Open P2P | A Foundation Model for Gaming Agents

Abstract

Behavior cloning is enjoying a resurgence in popularity as scaling both model and data sizes proves to provide a strong starting point for many tasks of interest. In this work, we introduce an open recipe for training a video game playing foundation model designed for inference in realtime on a consumer GPU. We release all 8300+ hours of high quality human gameplay, training and inference code, and pretrained checkpoints under an open license. We show that our best model is capable of playing a variety of 3D video games at a level competitive with human play.
We use this recipe to systematically examine the scaling laws of behavior cloning to understand how the model's performance and causal reasoning varies with model and data scale. We first show in a simple toy problem that, for some types of causal reasoning, increasing both the amount of training data and the depth of the network results in the model learning a more causal policy. We then systematically study how causality varies with the number of parameters (and depth) and training steps in scaled models of up to 1.2 billion parameters, and we find similar scaling results to what we observe in the toy problem.

Dataset

We release a large-scale dataset of high-quality human gameplay spanning diverse 3D video games including FPS (DOOM, Quake, Call of Duty, etc.), racing (Need for Speed, etc.), Roblox games, and other popular video games. All gameplay is recorded at 20 FPS by experienced players. Each frame is annotated with keyboard and mouse actions, and text instructions are provided when available.

8,300+

Hours of Gameplay

650M+

Image-Action Pairs

40+

Game Titles

Example gameplay sequence with aligned action and text annotations. Keyboard actions are simplified to WASD; arrows indicate mouse movement.

Policy Model

Our model, Pixels2Play (P2P), is an action policy that takes visual observations and optional text instructions as input to output keyboard and mouse actions. The model is designed for high-speed, real-time inference (20 Hz) on consumer-level GPUs. The architecture is composed of a backbone transformer and a lightweight action decoder. The backbone transformer is responsible for sophisticated spatio-temporal reasoning between the visual inputs, text inputs, and the output action. The action decoder then predicts the final mouse and keyboard actions based on a compressed action prediction token generated by the backbone. This structure accelerates inference speed by a factor of 5 while maintaining high prediction accuracy.

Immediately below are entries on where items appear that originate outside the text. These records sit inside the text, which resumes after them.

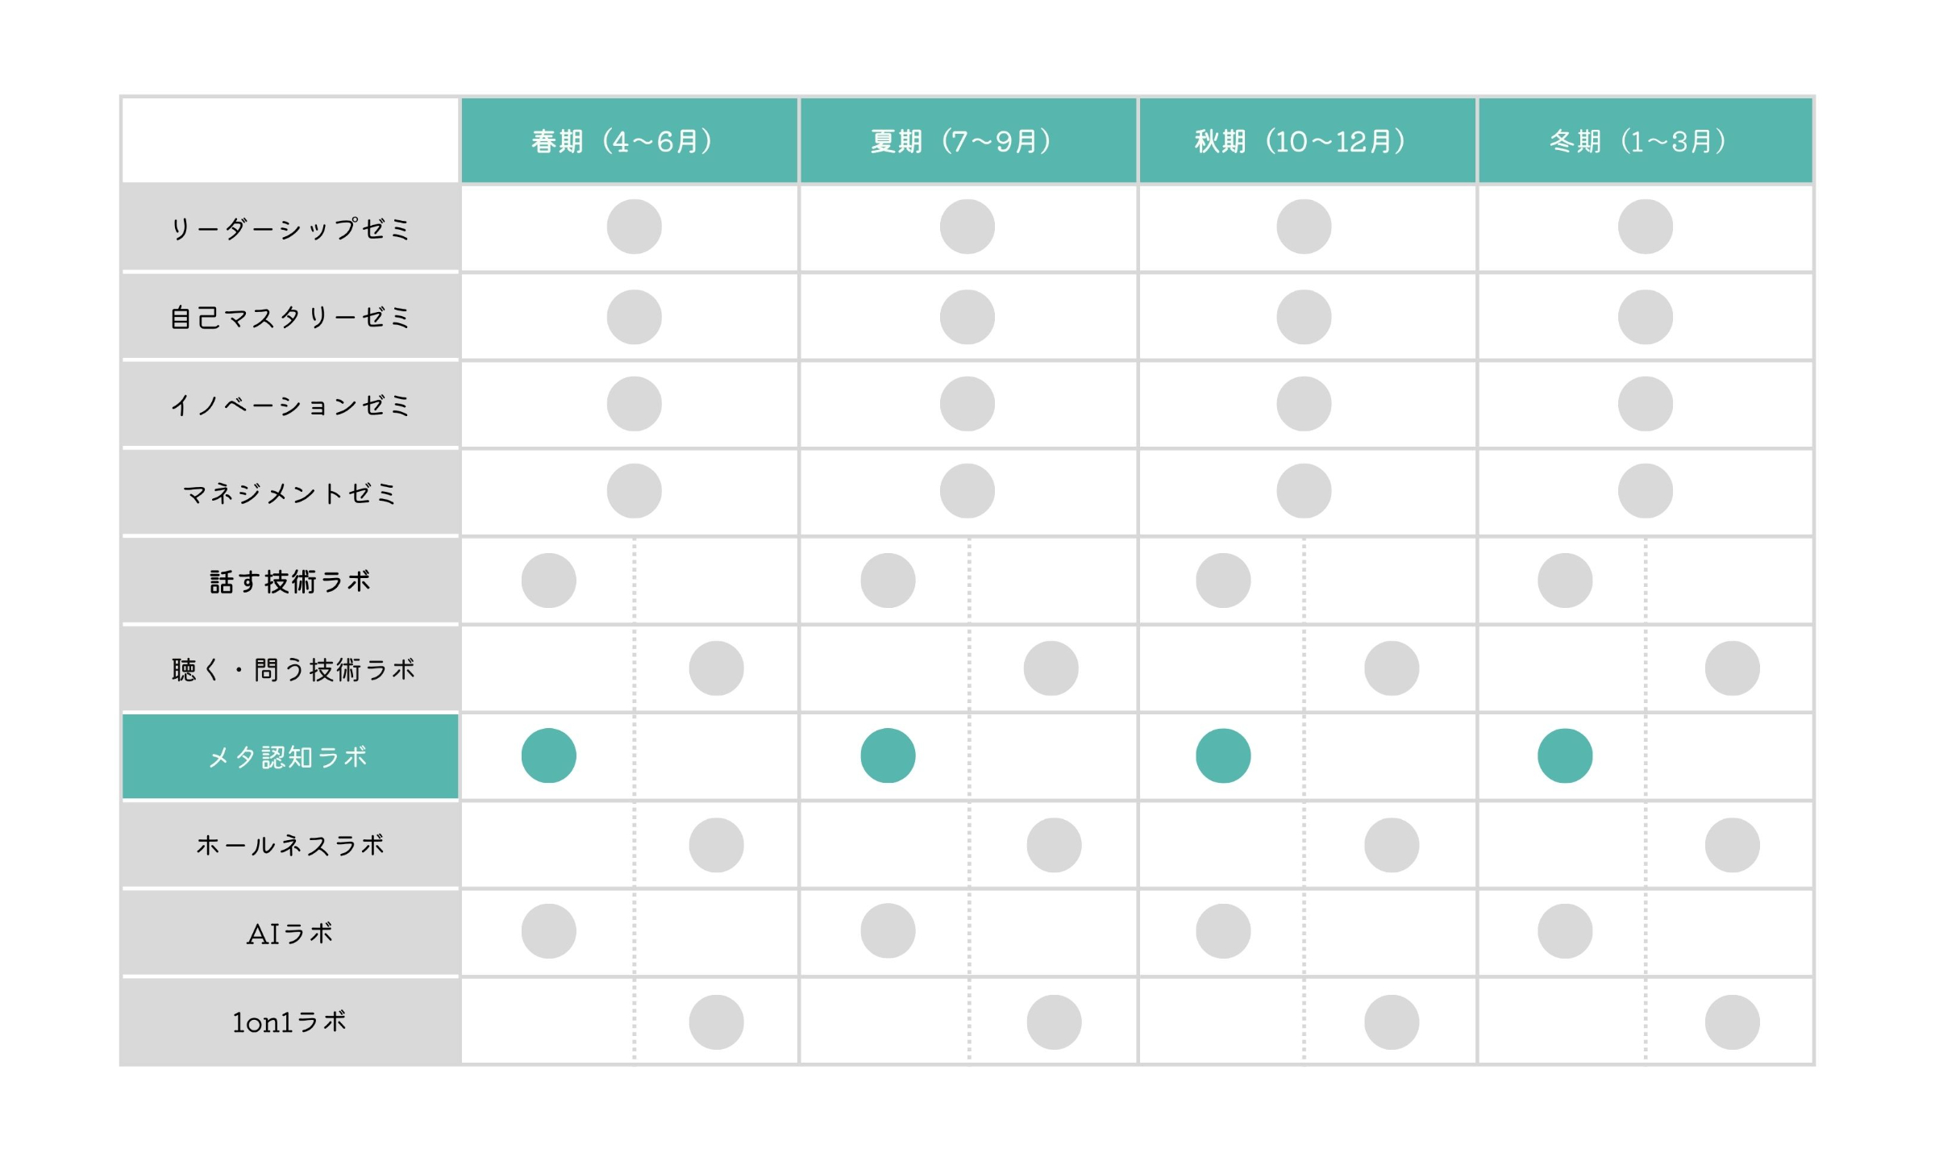Select the 夏期（7〜9月） column header

(x=968, y=141)
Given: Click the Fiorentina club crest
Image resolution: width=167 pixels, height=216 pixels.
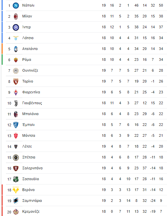Looking at the screenshot, I should (x=16, y=92).
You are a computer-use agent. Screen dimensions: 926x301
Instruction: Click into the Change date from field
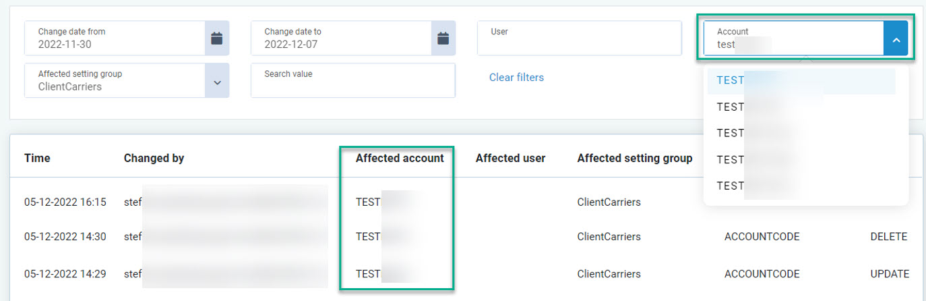tap(115, 38)
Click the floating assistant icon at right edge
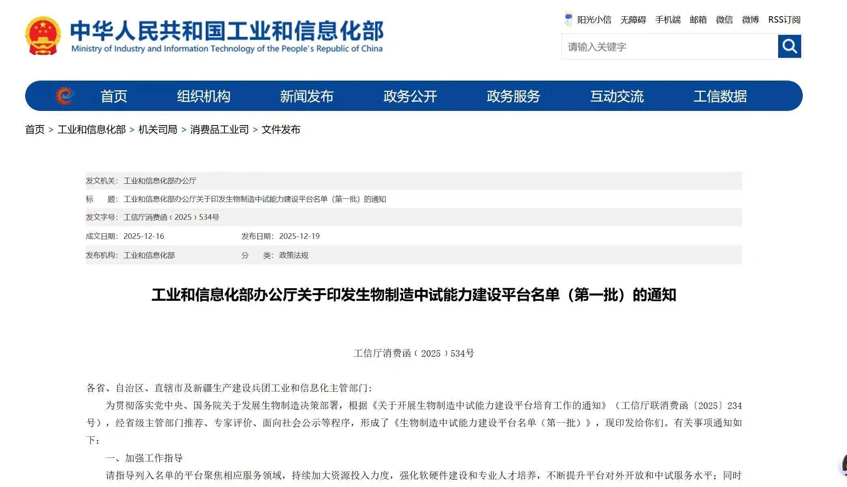 843,465
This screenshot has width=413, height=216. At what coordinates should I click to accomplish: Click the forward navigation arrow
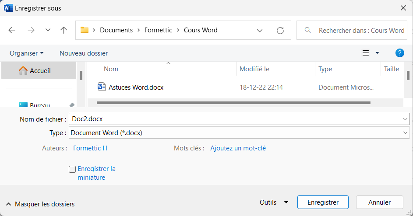[31, 30]
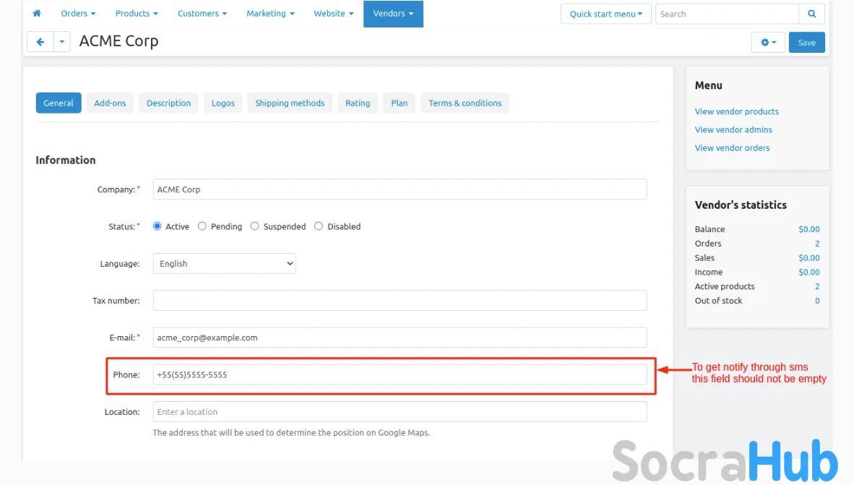Expand the Quick start menu
This screenshot has width=854, height=485.
pos(605,14)
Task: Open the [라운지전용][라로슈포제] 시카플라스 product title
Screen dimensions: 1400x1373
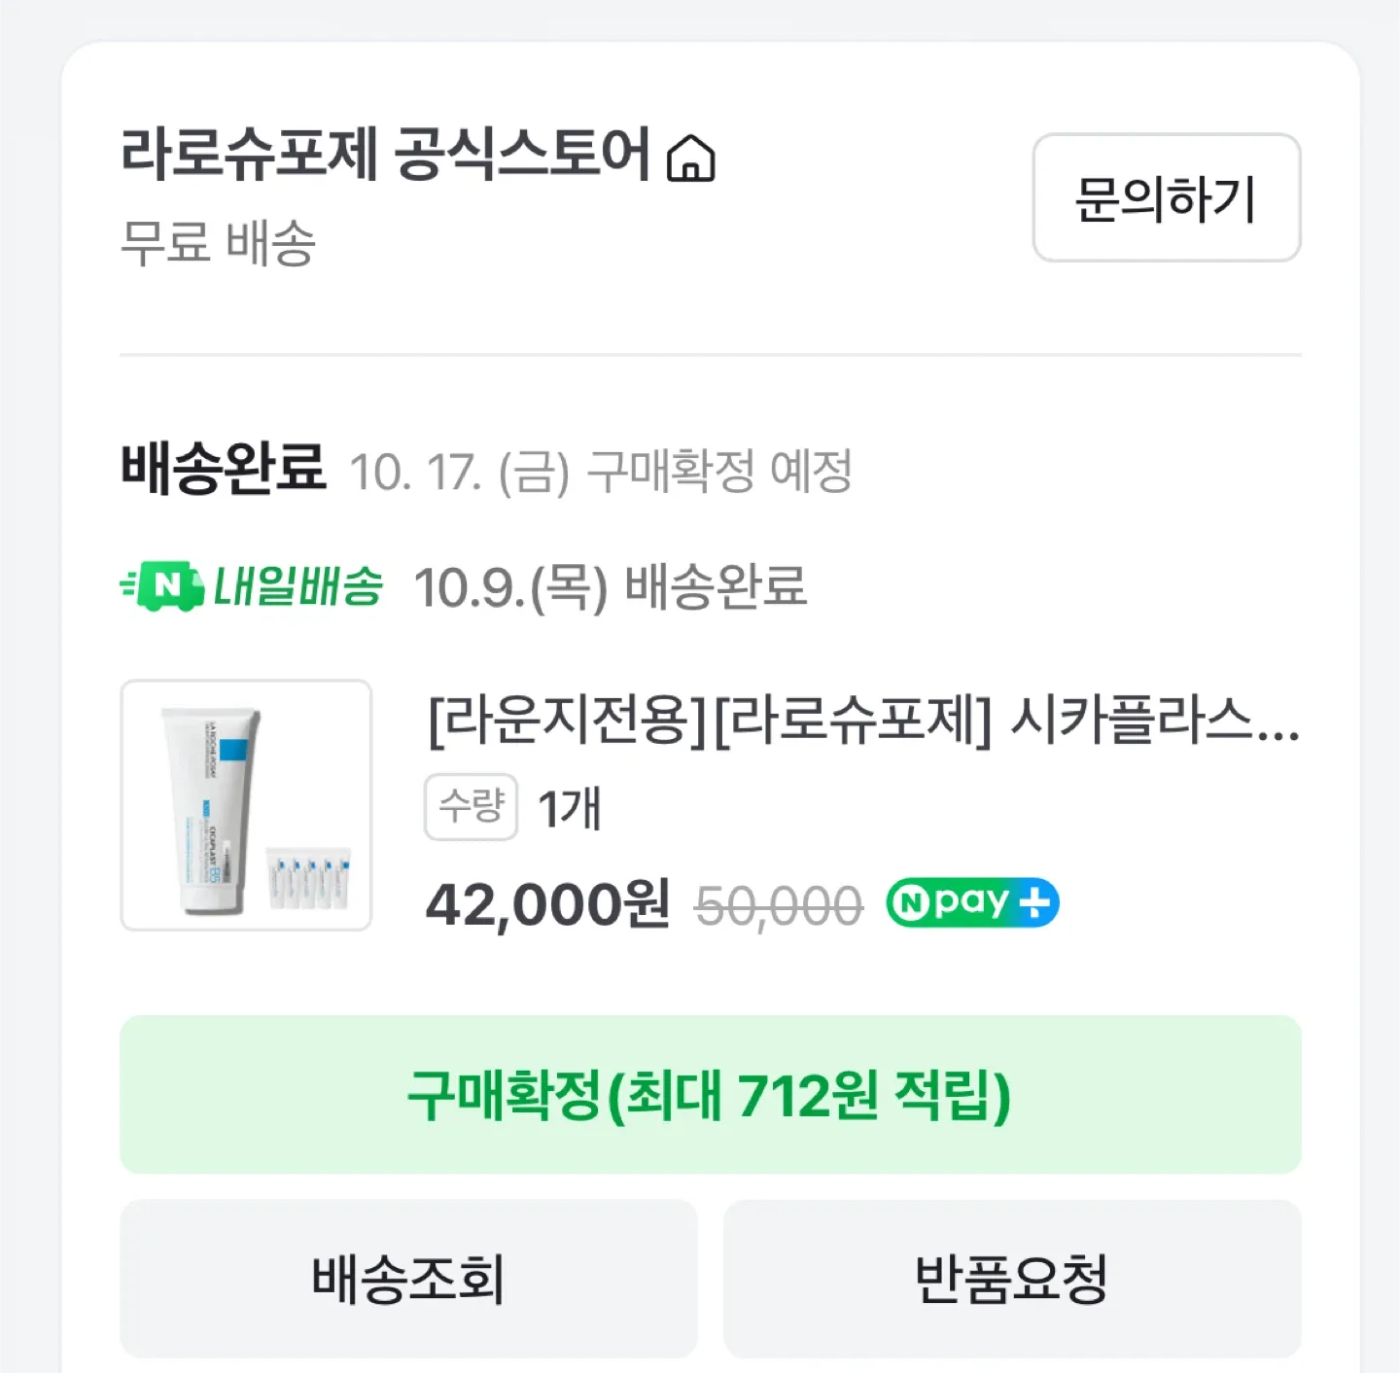Action: pyautogui.click(x=863, y=721)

The model employs an EfficientNet-based image encoder to compress visual observations into compact visual tokens, and a Gemma text encoder to compress text instructions into compact text tokens. One ground truth action consists of eight tokens: four representing simultaneous keyboard actions, two representing mouse movement on the x and y axes, and two representing mouse button actions. These ground truth action tokens are provided as input so the model can leverage prior actions to perform more like a human. To maintain the causality of the model, we designed a customized attention mask to ensure that the action prediction token only attends to prior ground truth action tokens.

(a) Architecture of P2P. The core policy transformer and action decoder are both decoder-only transformers. Each timestep begins with a text token. Since many frames do not contain a text annotation there is a default text token used on these frames. This is followed by one image token from video frame followed by a learnable "reasoning" token that grants the model extra computation. The policy transformer then outputs a single action prediction token. A smaller transformer, the action decoder, then auto-regressively transforms and samples the single action prediction token into the full action space. Then the true action tokens are input so that action prediction token at time t+1 can attend to the true action prediction tokens from time t.

(b) Attention mask used in our transformer policy (green denotes 1 and gray 0). This custom mask ensures the action prediction token at time t cannot attend to the ground truth action at time t. Note that no other tokens attend to action prediction token to stabilize the training process.

Evaluation

We present one set of the gameplay videos we used for evaluation in paper Section 4.2. We compare 150M, 300M, 600M and 1.2B model on nine game checkpoints, then use human judgement to evaluate the performance of the model.

Model Size Gameplay Comparison

The 1.2B model shows a general consistent improvement over the smaller models in all nine cases.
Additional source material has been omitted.